The analysis below covers the Employment picture released on the first Friday of every month. While most of the attention goes to the Headline Report, it can be helpful to look at the details, revisions, and other reports to get a better gauge of what is really going on.

Current Trends

The jobs report showed a gain of 57k jobs for the month of June. That was half of market expectations which has prompted an early rally in the market and specifically gold and silver. Perhaps the bigger news is the Household Survey which showed a whopping loss of 507k jobs. That is a major loss, the second largest in a year for the household survey.

Figure: 1 Primary Report vs Household Survey – Monthly

When looking at the yearly numbers, the Household Survey paints an even worse picture. While the Headline Report shows a gain of 557k, the Household Survey shows a loss of 1.7M. That is a massive difference exceeding 2M! Those are painting very different pictures of the US economy.

Figure: 2 Primary Report vs Household Survey – Annual

The BLS publishes the data behind their Birth/Death assumptions (formation of new business). The data showed that the BLS assumed a gain of 8,000 jobs for the month of June which is essentially zero.

Figure: 3 Primary Unadjusted Report With Birth Death Assumptions – Monthly

We are now in the second year of a situation where assumed births is positive while the actual jobs created are negative.

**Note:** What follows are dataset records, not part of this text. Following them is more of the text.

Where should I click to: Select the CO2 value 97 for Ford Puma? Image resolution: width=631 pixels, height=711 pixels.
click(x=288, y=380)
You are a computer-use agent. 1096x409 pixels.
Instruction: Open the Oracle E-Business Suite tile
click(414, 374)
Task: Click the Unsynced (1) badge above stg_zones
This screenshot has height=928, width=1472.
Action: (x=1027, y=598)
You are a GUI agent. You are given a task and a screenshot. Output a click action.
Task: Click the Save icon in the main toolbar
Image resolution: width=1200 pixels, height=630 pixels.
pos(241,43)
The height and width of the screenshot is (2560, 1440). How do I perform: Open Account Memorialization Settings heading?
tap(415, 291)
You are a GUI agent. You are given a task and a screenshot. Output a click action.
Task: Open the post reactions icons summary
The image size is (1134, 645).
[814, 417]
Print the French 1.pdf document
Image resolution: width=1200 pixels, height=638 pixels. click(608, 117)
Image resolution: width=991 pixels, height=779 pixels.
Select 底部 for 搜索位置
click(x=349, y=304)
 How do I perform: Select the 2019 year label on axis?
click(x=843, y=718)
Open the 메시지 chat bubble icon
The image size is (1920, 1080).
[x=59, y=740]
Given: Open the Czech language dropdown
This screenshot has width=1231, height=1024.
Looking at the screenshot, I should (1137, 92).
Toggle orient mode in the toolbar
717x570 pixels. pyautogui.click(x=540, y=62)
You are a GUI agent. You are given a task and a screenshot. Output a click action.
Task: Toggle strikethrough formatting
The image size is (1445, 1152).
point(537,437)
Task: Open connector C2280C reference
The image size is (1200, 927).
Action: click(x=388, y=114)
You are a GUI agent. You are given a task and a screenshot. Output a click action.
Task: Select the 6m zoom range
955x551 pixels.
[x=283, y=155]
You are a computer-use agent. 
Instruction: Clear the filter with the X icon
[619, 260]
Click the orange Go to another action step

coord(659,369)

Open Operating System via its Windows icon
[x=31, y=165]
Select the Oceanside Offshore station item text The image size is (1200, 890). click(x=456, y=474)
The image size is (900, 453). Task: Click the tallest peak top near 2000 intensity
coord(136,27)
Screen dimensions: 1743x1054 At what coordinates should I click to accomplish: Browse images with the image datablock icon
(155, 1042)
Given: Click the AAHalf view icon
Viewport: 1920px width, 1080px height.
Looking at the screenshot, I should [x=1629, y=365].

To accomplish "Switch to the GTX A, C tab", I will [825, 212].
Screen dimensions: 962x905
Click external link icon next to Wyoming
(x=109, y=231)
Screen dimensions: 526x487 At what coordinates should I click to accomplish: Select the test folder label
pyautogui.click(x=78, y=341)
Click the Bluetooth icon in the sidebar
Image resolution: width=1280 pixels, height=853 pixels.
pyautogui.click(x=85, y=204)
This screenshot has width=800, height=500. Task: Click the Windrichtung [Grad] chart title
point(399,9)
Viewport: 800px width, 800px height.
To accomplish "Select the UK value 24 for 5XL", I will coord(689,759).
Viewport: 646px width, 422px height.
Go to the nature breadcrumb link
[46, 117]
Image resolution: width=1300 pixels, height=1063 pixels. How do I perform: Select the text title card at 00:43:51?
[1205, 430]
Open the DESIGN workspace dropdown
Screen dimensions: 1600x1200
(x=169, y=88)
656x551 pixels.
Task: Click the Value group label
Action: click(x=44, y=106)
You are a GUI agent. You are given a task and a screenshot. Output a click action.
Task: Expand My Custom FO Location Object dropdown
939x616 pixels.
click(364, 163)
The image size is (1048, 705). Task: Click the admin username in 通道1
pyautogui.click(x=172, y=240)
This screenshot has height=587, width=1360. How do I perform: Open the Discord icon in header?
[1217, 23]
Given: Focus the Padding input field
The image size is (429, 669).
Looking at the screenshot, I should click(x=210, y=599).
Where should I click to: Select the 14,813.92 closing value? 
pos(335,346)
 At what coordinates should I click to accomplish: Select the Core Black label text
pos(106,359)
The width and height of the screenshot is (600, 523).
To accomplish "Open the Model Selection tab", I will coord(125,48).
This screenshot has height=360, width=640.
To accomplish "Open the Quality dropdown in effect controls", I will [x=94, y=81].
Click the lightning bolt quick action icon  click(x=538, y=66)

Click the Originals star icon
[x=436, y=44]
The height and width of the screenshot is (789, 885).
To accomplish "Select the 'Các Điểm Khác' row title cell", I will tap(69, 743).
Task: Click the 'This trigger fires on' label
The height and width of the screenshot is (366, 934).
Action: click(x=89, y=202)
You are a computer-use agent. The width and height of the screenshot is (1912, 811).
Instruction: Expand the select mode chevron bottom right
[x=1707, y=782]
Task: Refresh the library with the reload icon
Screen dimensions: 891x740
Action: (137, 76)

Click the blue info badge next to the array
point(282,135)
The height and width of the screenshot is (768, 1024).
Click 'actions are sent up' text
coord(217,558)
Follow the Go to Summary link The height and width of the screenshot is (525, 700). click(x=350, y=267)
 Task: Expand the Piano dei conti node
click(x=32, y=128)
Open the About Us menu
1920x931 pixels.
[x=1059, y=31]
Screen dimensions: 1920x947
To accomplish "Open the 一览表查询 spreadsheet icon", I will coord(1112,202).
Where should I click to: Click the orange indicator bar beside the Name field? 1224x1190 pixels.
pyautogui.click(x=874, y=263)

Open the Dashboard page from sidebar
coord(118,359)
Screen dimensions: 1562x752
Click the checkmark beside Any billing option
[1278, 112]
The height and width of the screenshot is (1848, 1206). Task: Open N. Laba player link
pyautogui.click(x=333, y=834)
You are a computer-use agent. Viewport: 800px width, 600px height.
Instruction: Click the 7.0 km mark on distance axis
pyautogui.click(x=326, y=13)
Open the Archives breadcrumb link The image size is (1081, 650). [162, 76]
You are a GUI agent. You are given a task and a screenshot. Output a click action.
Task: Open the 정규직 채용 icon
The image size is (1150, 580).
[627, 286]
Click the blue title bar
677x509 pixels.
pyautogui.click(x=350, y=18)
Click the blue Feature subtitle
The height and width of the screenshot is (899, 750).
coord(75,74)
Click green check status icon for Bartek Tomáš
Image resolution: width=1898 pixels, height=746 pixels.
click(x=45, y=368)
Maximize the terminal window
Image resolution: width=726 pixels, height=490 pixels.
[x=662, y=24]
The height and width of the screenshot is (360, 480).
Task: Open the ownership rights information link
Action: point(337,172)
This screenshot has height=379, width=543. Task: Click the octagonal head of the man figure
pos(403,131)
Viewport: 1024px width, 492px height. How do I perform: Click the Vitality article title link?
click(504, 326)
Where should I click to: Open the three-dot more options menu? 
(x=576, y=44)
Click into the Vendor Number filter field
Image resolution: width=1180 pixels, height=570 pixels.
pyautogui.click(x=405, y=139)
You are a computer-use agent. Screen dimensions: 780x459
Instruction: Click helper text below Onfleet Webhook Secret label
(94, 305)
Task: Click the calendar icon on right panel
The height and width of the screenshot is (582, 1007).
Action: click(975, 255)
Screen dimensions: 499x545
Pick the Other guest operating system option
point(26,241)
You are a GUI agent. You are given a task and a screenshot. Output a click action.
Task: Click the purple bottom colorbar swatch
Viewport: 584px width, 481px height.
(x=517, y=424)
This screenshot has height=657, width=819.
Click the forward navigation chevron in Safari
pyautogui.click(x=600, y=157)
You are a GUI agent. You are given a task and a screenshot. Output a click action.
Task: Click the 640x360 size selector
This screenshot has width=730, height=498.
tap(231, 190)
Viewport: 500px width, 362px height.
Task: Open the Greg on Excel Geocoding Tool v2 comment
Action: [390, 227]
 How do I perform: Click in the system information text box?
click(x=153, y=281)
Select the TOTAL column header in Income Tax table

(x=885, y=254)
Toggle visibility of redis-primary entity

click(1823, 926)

This means that BLS continues to assume job growth through business birth while the rest of the economy sheds jobs. This is the difference between assumed jobs and actual jobs.

Figure: 4 Primary Unadjusted Report With Birth Death Assumptions – Monthly

Digging Into the Headline Report

Unfortunately, despite being highly unreliable, the Headline report is the best data we have for the more recent periods. Furthermore, this is the data the Fed uses to shape its policy. Even though Warsh is trying to be more discreet about how the Fed is going to work, the jobs number still holds a lot of weight at the Fed.

The 57k jobs gained actually came with a drop in the unemployment rate to 4.2%, down from 4.3% last month and 4.5% last November. This is the lowest unemployment rate since last June.

Figure: 5 Change by sector

Jobs by Category

Despite the meager job gains, the losses were concentrated in Leisure and Hospitality. Six of the eight categories were actually above the 12-month trend. Trade, Transport, and Utils was the only other category below trend.

Figure: 6 Current vs TTM

The table below shows a detailed breakdown of the numbers.

Figure: 7 Labor Market Detail

Revisions

This is the biggest story of the jobs report. After all the revisions, the job picture is significantly bleaker than the data originally showed. Ironically, we have seen some positive revisions recently but that ended in the month of May where jobs were revised down by almost 50k.

Figure: 8 Revisions

Over the last twelve months, jobs have been revised down by about 50k per month! The past three months show the opposite trend with job revisions positive by about 50k.

Figure: 9 Revisions

More Detail in the Household Survey

Another level of detail in the Household report shows full-time vs part-time job holders. The data shows full-time and part-time jobs being lost in June.

Figure: 10 Full Time vs Part Time

Historical Perspective

The chart below shows data going back to 1955.

Figure: 11 Historical Labor Market

The labor force participation rate is still well below the highs before the Global Financial Crisis. This month showed it collapsing to 61.5%, the lowest level since March 2021. As recently as November of last year, the participation rate was 62.5%. This is a very notable trend and worth watching in the months ahead.

Figure: 12 Labor Market Distribution

Conclusion

Today’s job report was on all accounts very weak:

  • Half the expected value
  • Household Survey showed half a million job losses
  • Last month revised down
  • Labor force participation falls to multi-year lows

Warsh felt confident talking tough on inflation with a strong job market, but the data has taken this away as a crutch. This is why gold and silver are rising today. The market is already looking past the tough talk to the real next move of the Fed: easy money. The math on the debt makes this an obvious story, but Warsh was able to distract the market. Maybe he can keep the game going a bit longer, but eventually, the math becomes the math. With a weaker job market, he has an easy excuse to pivot.